STATED PROBLEM → Put the entries below into a Markdown table with the columns Row and Entry Line. Start at the first line of the entries, go through the line containing "click(25, 458)" (including it), and leave out blank lines.

Recorded data
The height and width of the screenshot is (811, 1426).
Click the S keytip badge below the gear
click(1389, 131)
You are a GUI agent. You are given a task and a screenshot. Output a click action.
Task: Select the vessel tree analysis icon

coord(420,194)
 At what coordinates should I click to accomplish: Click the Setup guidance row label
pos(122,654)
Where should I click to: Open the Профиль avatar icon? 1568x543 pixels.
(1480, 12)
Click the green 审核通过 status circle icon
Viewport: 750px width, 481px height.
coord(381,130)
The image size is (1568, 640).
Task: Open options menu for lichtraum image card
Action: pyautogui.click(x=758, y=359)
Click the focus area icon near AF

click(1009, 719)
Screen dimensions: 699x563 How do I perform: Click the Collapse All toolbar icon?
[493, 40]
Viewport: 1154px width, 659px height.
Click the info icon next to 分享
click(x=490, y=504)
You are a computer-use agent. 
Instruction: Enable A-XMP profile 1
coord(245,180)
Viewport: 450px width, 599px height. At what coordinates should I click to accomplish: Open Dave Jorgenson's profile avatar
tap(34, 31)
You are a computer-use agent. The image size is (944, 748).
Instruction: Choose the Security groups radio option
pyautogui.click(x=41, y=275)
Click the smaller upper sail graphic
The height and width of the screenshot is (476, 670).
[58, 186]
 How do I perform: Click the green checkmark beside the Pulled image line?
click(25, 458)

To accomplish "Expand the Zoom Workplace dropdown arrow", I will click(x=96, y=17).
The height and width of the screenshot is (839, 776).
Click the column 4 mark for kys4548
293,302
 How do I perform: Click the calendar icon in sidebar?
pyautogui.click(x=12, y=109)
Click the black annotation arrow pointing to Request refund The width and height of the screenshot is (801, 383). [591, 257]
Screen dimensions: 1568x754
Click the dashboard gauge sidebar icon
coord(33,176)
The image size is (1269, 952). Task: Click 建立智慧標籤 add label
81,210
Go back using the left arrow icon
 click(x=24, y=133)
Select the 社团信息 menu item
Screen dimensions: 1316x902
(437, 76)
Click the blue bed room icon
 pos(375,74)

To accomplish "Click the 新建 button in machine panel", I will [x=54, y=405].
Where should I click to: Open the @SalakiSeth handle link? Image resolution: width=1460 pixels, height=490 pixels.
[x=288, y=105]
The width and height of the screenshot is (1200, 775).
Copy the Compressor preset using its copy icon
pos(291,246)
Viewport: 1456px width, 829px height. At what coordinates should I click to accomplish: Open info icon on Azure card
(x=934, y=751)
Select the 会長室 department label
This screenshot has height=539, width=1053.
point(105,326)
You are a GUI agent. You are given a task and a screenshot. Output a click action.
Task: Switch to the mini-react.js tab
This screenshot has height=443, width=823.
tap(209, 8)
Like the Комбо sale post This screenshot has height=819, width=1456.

EXERCISE ANSWER →
| Row | Entry Line |
|---|---|
| 1 | The height and width of the screenshot is (811, 1426). |
| 2 | Click the S keytip badge below the gear |
| 3 | click(1389, 131) |
| 4 | You are a GUI agent. You are given a task and a screenshot. Output a click action. |
| 5 | Task: Select the vessel tree analysis icon |
| 6 | coord(420,194) |
| 7 |  At what coordinates should I click to accomplish: Click the Setup guidance row label |
| 8 | pos(122,654) |
| 9 | Where should I click to: Open the Профиль avatar icon? 1568x543 pixels. |
| 10 | (1480, 12) |
| 11 | Click the green 审核通过 status circle icon |
| 12 | Viewport: 750px width, 481px height. |
| 13 | coord(381,130) |
| 14 | The image size is (1568, 640). |
| 15 | Task: Open options menu for lichtraum image card |
| 16 | Action: pyautogui.click(x=758, y=359) |
| 17 | Click the focus area icon near AF |
| 18 | click(1009, 719) |
| 19 | Screen dimensions: 699x563 How do I perform: Click the Collapse All toolbar icon? |
| 20 | [493, 40] |
| 21 | Viewport: 1154px width, 659px height. |
| 22 | Click the info icon next to 分享 |
| 23 | click(x=490, y=504) |
| 24 | You are a computer-use agent.  |
| 25 | Instruction: Enable A-XMP profile 1 |
| 26 | coord(245,180) |
| 27 | Viewport: 450px width, 599px height. At what coordinates should I click to accomplish: Open Dave Jorgenson's profile avatar |
| 28 | tap(34, 31) |
| 29 | You are a computer-use agent. The image size is (944, 748). |
| 30 | Instruction: Choose the Security groups radio option |
| 31 | pyautogui.click(x=41, y=275) |
| 32 | Click the smaller upper sail graphic |
| 33 | The height and width of the screenshot is (476, 670). |
| 34 | [58, 186] |
| 35 |  How do I perform: Click the green checkmark beside the Pulled image line? |
| 36 | click(25, 458) |